• **INSTRUCTION**
Render the lines of the records below as a Markdown table with the columns Entry and Content, starting with the line that contains "Task: Click week 27 column header" and going on through the line that contains "[x=210, y=58]". Number each line under Entry, put the line itself under Content, and leave out blank lines.

____________

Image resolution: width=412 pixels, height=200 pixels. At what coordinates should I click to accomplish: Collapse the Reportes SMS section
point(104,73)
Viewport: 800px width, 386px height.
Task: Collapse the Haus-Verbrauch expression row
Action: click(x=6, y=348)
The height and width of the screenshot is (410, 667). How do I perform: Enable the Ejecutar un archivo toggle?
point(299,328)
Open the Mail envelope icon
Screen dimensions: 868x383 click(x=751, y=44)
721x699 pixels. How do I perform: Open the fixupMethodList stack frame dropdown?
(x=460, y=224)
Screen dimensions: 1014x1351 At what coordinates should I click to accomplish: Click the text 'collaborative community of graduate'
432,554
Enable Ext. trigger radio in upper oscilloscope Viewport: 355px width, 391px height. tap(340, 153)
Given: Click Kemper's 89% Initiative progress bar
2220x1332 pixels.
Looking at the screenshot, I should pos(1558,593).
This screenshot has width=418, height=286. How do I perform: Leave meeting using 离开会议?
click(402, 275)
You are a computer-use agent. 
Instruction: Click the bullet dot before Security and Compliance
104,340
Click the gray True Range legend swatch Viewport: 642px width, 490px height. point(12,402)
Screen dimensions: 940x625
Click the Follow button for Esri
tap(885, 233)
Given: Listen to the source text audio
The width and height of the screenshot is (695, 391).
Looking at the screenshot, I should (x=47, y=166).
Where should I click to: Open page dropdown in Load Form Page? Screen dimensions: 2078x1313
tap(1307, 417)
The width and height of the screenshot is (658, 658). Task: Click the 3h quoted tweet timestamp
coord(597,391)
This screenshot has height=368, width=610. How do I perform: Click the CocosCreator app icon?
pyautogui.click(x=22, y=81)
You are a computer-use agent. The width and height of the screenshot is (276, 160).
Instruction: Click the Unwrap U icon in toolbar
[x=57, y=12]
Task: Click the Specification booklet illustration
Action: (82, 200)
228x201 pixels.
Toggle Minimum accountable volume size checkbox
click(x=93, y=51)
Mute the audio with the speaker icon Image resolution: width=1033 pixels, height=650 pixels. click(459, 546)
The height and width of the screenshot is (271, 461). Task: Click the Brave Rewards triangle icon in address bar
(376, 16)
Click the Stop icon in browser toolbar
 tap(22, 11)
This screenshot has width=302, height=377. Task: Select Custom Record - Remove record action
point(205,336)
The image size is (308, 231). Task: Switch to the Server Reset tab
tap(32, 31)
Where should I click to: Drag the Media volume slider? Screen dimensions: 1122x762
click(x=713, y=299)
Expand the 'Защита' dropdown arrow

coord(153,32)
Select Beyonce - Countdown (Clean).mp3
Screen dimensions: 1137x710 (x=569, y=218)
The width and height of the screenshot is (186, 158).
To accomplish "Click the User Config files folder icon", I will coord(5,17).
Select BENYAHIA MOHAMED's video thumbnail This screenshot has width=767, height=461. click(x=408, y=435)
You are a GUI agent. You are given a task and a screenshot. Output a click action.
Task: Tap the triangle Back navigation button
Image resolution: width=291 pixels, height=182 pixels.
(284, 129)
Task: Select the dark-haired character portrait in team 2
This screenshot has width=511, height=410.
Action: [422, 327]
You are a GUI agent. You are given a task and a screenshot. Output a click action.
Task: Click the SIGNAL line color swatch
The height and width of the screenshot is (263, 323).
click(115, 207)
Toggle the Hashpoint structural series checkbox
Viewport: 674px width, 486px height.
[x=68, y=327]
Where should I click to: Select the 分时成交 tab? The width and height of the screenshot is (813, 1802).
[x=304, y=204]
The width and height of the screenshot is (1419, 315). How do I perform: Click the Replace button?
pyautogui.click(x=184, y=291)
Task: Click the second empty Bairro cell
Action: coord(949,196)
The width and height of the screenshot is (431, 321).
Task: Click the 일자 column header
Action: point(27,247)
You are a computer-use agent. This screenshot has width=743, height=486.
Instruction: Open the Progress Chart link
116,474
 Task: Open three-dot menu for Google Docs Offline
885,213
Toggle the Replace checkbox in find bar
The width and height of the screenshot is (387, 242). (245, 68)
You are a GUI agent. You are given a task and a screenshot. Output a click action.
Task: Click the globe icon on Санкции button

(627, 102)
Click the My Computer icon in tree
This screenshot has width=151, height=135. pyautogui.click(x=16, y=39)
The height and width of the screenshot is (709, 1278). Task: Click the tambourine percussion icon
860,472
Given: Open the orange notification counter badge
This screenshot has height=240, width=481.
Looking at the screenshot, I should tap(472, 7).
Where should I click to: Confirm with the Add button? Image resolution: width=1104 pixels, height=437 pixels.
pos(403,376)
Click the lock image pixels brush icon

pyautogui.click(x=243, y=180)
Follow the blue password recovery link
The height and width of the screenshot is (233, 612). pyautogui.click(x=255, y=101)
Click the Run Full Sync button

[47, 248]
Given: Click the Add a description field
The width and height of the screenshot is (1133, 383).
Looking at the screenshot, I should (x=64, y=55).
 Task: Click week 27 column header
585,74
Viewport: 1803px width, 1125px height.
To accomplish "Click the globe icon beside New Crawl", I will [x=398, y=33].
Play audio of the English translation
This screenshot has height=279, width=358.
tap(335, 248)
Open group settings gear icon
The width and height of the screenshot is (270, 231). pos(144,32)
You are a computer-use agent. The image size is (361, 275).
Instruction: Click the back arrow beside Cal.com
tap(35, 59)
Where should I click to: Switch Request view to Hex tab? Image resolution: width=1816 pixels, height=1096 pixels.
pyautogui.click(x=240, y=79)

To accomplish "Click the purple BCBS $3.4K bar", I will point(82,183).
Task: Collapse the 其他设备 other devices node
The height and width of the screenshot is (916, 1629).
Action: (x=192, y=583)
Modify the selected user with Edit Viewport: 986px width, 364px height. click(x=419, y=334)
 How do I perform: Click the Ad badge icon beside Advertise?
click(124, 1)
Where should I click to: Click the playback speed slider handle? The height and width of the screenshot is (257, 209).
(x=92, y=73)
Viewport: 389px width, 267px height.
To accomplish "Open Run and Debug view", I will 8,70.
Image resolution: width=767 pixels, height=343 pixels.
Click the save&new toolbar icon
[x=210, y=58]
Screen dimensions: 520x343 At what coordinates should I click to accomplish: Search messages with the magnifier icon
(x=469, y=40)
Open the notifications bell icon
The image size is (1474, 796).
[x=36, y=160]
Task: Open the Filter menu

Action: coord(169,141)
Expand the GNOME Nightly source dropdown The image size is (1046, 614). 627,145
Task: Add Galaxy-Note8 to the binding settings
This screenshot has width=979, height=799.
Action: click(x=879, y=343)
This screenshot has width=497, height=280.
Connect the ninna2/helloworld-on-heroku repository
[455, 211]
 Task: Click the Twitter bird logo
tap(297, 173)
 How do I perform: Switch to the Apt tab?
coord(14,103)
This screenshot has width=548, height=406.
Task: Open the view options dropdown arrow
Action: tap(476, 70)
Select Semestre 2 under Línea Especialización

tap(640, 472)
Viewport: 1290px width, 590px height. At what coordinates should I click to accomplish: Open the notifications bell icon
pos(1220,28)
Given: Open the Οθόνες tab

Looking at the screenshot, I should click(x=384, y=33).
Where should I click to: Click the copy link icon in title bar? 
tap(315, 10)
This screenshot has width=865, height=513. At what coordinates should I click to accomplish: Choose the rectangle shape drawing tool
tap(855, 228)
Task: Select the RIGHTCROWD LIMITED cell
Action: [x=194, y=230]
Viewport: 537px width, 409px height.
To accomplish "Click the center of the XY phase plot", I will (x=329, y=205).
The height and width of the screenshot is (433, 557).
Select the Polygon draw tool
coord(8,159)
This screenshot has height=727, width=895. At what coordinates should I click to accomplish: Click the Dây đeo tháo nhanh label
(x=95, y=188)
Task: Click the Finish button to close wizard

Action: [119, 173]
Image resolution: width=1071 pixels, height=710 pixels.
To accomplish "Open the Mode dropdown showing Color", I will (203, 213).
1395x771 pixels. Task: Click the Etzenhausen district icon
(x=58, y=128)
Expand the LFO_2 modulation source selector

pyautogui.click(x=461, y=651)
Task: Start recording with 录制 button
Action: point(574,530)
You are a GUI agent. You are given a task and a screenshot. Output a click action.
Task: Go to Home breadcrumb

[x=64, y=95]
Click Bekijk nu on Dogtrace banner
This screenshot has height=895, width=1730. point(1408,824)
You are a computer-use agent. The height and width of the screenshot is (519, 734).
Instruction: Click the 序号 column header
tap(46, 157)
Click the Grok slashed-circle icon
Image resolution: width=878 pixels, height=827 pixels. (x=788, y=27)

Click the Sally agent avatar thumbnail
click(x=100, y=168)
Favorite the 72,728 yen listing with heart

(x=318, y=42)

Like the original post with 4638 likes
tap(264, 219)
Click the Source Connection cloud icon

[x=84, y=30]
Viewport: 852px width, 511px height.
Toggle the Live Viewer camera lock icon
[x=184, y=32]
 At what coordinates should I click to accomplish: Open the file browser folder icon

____________

• **TASK RESULT**
| Entry | Content |
|---|---|
| 1 |  Task: Click week 27 column header |
| 2 | 585,74 |
| 3 | Viewport: 1803px width, 1125px height. |
| 4 | To accomplish "Click the globe icon beside New Crawl", I will [x=398, y=33]. |
| 5 | Play audio of the English translation |
| 6 | This screenshot has height=279, width=358. |
| 7 | tap(335, 248) |
| 8 | Open group settings gear icon |
| 9 | The width and height of the screenshot is (270, 231). pos(144,32) |
| 10 | You are a computer-use agent. The image size is (361, 275). |
| 11 | Instruction: Click the back arrow beside Cal.com |
| 12 | tap(35, 59) |
| 13 | Where should I click to: Switch Request view to Hex tab? Image resolution: width=1816 pixels, height=1096 pixels. |
| 14 | pyautogui.click(x=240, y=79) |
| 15 | To accomplish "Click the purple BCBS $3.4K bar", I will point(82,183). |
| 16 | Task: Collapse the 其他设备 other devices node |
| 17 | The height and width of the screenshot is (916, 1629). |
| 18 | Action: (x=192, y=583) |
| 19 | Modify the selected user with Edit Viewport: 986px width, 364px height. click(x=419, y=334) |
| 20 |  How do I perform: Click the Ad badge icon beside Advertise? |
| 21 | click(124, 1) |
| 22 | Where should I click to: Click the playback speed slider handle? The height and width of the screenshot is (257, 209). |
| 23 | (x=92, y=73) |
| 24 | Viewport: 389px width, 267px height. |
| 25 | To accomplish "Open Run and Debug view", I will 8,70. |
| 26 | Image resolution: width=767 pixels, height=343 pixels. |
| 27 | Click the save&new toolbar icon |
| 28 | [x=210, y=58] |